Ce chiffre ne nous a malheureusement pas surpris à la commission des lois du Sénat car, après la mort brutale du maire de Signe, dans le Var, le 5 août 2019, nous avions fait une enquête grandeur nature auprès de tous les maires de France pour prendre la mesure du phénomène avant toute réaction.
Nous avions pu mesurer déjà qu’entre 2014 et 2019, une grande proportion de maires indiquait que la situation s’était fortement dégradée. Cela va des insultes aux dégradations des maisons ou des voitures, en passant par des coups et blessures, des menaces, le harcèlement, la mise en cause des conjoints et des enfants… Tout ce qui peut rendre la vie invivable.
Donc nous avons, dès octobre 2019, rendu public douze recommandations. Une partie d’entre elles a été suivie d’effets, mais reste un certain nombre de recommandations à appliquer et c’est la raison pour laquelle, face à la multiplication des agressions au mois de juillet, j’ai demandé par lettre au Premier ministre qu’un plan gouvernemental pour la sécurité des maires soit mis en place urgemment.

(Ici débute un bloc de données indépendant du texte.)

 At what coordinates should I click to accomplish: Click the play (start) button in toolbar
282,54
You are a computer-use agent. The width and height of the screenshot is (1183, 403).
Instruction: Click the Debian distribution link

Pour vous, quelle devrait être la priorité du gouvernement en la matière ?
La première, c’est la protection du maire. Quand on agresse un maire, on n’agresse pas seulement un élu, mais aussi un agent de l’État qui est officier de police judiciaire, qui est responsable de la sécurité et de la tranquillité publique dans sa commune.
Donc on ne peut pas laisser sans défense les maires, de même que lorsque qu’on attaque un gendarme ou un policier, c’est un facteur aggravant dans les sanctions pénales. Nous avons par ailleurs demandé la mise en place dans chaque préfecture d’une cellule de contact avec laquelle les maires pourraient entrer en relation en cas d’agression, pour être conseillés dans leurs démarches et être soutenus.
Nous avons demandé que la protection juridique du maire soit mise en place automatiquement
Nous avons demandé aussi que la protection juridique du maire soit mise en place automatiquement, et non pas à la suite d’une délibération du conseil municipal, parce que certains maires répugnent à réunir leur conseil municipal pour leur propre compte. Et on peut le comprendre.
Il y a aussi les instructions données aux procureurs, dont on a vu qu’elles n’étaient pas toujours respectées. Il y a eu un cas dans la Manche, à Portbail, où l’affaire a été classée sans suite. Chaque agression doit donner lieu à des poursuites et c’est au tribunal d’apprécier la gravité de l’agression pour proportionner la sanction à celle-ci.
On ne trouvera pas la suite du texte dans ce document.